Show each line of the material below that contains the string "message".
** Start Given information **
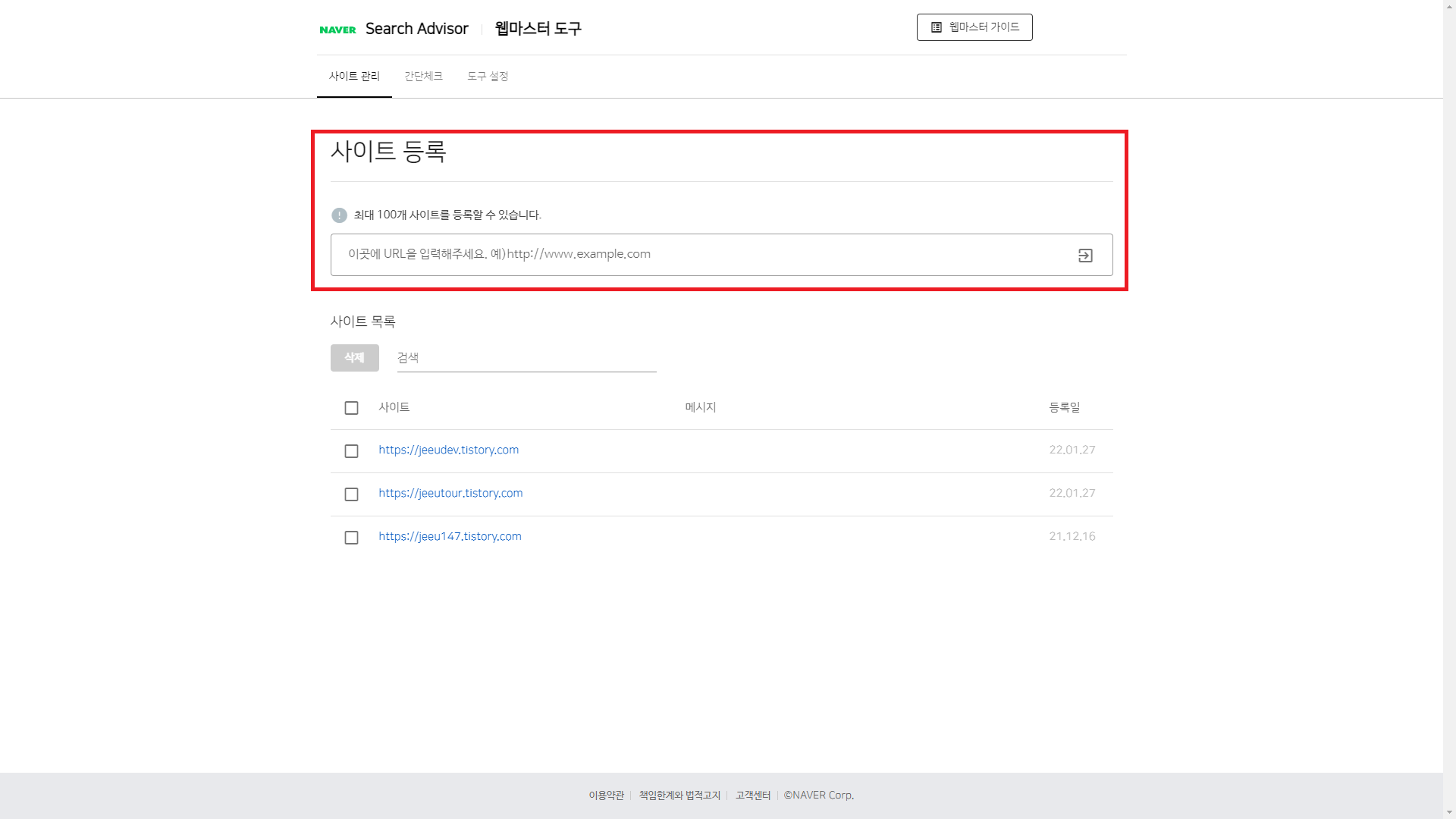Click the NAVER logo icon
Viewport: 1456px width, 819px height.
click(x=337, y=30)
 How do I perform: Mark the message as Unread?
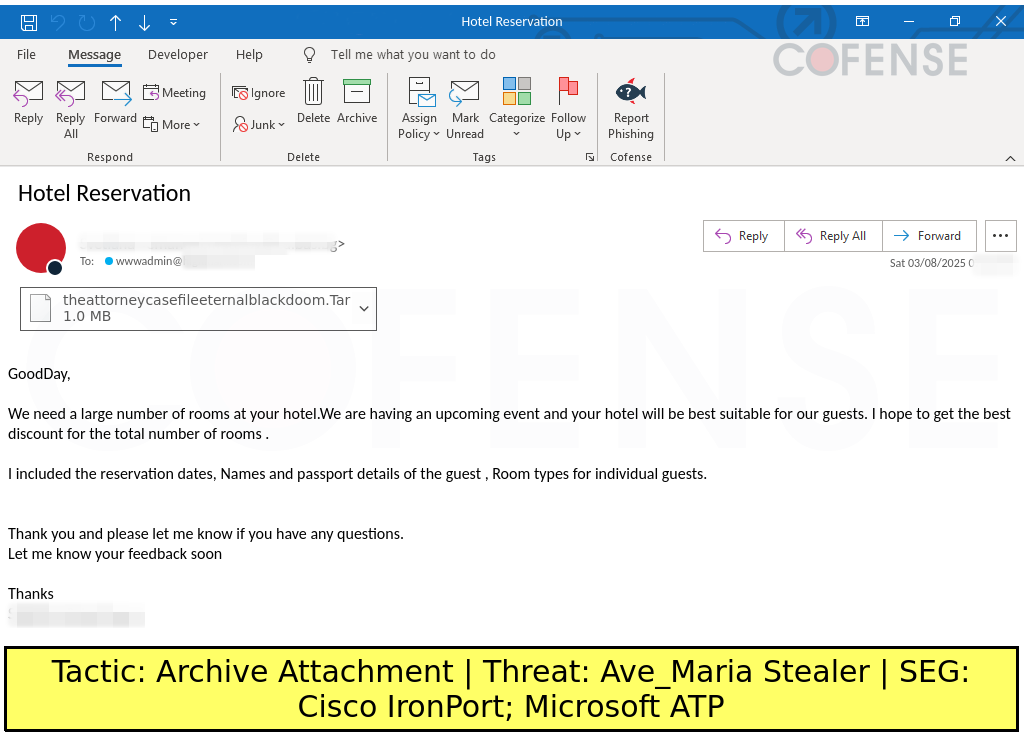(465, 108)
** End Given information **
**Output of the exercise**.
 How do I perform: Mark the message as Unread?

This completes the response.